Azure / iot-edge-v1

Azure IoT Edge
http://azure.github.io/iot-edge/
Other
525 stars 258 forks source link

Expose device SDK's "event_send_timeout_secs" setting in iothub module config #380

Open villepalo opened 7 years ago

villepalo commented 7 years ago

I have a simple iot-module which sends lots of data to IotHub -module. IotHub uses AMPQ protocol. During two hours connection break, my iot-module sends about 100 000 messages to IotHub module. When connection is back to normal, almost all of the messages are lost. During little shorter connection breaks (little less than one hour), all messages are sent without any problems.

Log file attached.

I think, this line could be most telling: Error: Time:Tue Sep 5 13:29:50 2017 File:/home/user/path/iot-edge/deps/iot-sdk-c/iothub_client/src/iothubtransport_amqp_common.c Func:on_amqp_connection_state_changed Line:686 Transport received an ERROR from the amqp_connection (state changed AMQP_CONNECTION_STATE_OPENED -> AMQP_CONNECTION_STATE_ERROR); it will be flagged for connection retry. Info: Transport state changed from AMQP_TRANSPORT_STATE_CONNECTED to AMQP_TRANSPORT_STATE_RECONNECTION_REQUIRED

or maybe these: Error: Time:Tue Sep 5 13:35:36 2017 File:/home/user/path/iot-edge/deps/iot-sdk-c/iothub_client/src/iothubtransport_amqp_common.c Func:IoTHubTransport_AMQP_Common_Device_DoWork Line:1046 Failed performing DoWork for device 'test-device' (device failed to start or stop within expected timeout) Error: Time:Tue Sep 5 13:35:36 2017 File: /home/user/path/iot-edge/deps/iot-sdk-c/iothub_client/src/iothubtransport_amqp_device.c Func:device_do_work Line:1019 Device 'test-device' twin messenger did not complete starting within expected timeout (60) Error: Time:Tue Sep 5 13:35:36 2017 File:/home/user/path/iot-edge/deps/iot-sdk-c/iothub_client/src/iothubtransport_amqp_common.c Func:IoTHubTransport_AMQP_Common_Device_DoWork Line:1058 Failed performing DoWork for device 'test-device' (device reported state 6; number of previous failures: 0)

bugreport.txt

villepalo commented 7 years ago

Talking to your self is sign of madness, they say and maybe they are right, but here I go again:

It seems that root cause of this is that the event_send_timeout_secs of TELEMETRY_MESSENGER_INSTANCE is set to 300 seconds (DEFAULT_EVENT_SEND_TIMEOUT_SECS). When I have something like 100 000 messages in queue azure iothub service starts to throttle incoming messsages. That's why it might take more than 5 minutes to send all of the messages to azure hub, hence timeouts. Does this make sense?

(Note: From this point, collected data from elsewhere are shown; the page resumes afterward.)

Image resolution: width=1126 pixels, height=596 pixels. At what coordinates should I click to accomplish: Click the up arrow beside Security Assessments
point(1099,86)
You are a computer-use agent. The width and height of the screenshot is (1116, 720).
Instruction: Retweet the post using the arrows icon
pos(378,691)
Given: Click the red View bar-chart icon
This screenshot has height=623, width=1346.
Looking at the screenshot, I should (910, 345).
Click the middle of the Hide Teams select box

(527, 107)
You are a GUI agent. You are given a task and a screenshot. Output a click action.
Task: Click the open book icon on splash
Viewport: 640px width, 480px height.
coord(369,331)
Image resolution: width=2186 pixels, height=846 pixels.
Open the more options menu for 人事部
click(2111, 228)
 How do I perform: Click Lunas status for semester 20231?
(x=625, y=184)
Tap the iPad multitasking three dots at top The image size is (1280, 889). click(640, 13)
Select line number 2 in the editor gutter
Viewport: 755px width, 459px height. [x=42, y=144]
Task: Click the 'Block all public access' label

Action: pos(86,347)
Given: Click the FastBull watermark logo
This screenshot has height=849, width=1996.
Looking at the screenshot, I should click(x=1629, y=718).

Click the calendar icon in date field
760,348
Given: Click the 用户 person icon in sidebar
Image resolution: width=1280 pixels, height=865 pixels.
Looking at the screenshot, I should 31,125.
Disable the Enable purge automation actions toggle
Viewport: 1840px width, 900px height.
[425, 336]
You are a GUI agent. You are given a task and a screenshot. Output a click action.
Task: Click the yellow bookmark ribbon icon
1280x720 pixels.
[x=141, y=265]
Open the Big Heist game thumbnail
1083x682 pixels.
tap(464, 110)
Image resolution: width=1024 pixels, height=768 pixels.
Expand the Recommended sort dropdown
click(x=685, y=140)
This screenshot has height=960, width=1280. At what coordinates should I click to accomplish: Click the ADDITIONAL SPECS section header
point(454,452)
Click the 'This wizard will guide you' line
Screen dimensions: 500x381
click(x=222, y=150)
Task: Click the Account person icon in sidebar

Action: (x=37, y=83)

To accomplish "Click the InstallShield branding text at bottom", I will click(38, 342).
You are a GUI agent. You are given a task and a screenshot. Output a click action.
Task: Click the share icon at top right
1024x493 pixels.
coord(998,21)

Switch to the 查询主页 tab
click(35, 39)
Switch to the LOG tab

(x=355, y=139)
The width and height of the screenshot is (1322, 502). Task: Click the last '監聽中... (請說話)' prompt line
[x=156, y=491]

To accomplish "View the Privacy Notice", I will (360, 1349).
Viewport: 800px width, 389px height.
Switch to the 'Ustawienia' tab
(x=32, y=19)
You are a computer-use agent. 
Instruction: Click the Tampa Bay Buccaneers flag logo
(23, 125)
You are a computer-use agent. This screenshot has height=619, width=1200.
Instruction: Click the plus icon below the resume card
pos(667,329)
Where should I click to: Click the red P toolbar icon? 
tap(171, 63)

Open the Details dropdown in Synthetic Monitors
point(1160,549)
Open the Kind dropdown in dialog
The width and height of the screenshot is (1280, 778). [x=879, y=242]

So I have to set event_send_timeout_secs to zero to prevent this kind of behavior.

darobs commented 7 years ago

Hello @villepalo

I'll be glad to provide evidence you're not just talking to yourself!

Could you provide me with some version information? A tag or commit ID would be fine. We are using the Azure IoT Device C SDK in the iothub module, and we will start working with them to figure out the problem. (Although I think you have a very good take on the problem.)

villepalo commented 7 years ago

Hi @darobs

Thanks for reply. I'm using current master, that is 231d33871f4a4d3a648c94aa7c940a053421f1ff.

I already tested that event_send_timeout_secs was the culprit of the problem. So some kind of mechanism to set event_send_timeout_secs value to zero via IotHub module is needed or then the default value should be set to zero.

This is probably just AMQP issue, not sure about it. But quick n' dirty fix below fixes the problem for me. I'm not sure if this is the way it should be handled? ` // PERSONALITY_create

if (IoTHubClient_SetOption(result->iothubHandle, "event_send_timeout_secs", &timeout)) { LogError("unable to IoTHubClient_SetOption"); IoTHubClient_Destroy(result->iothubHandle); STRING_delete(result->deviceName); STRING_delete(result->deviceKey); free(result); result = NULL; }
`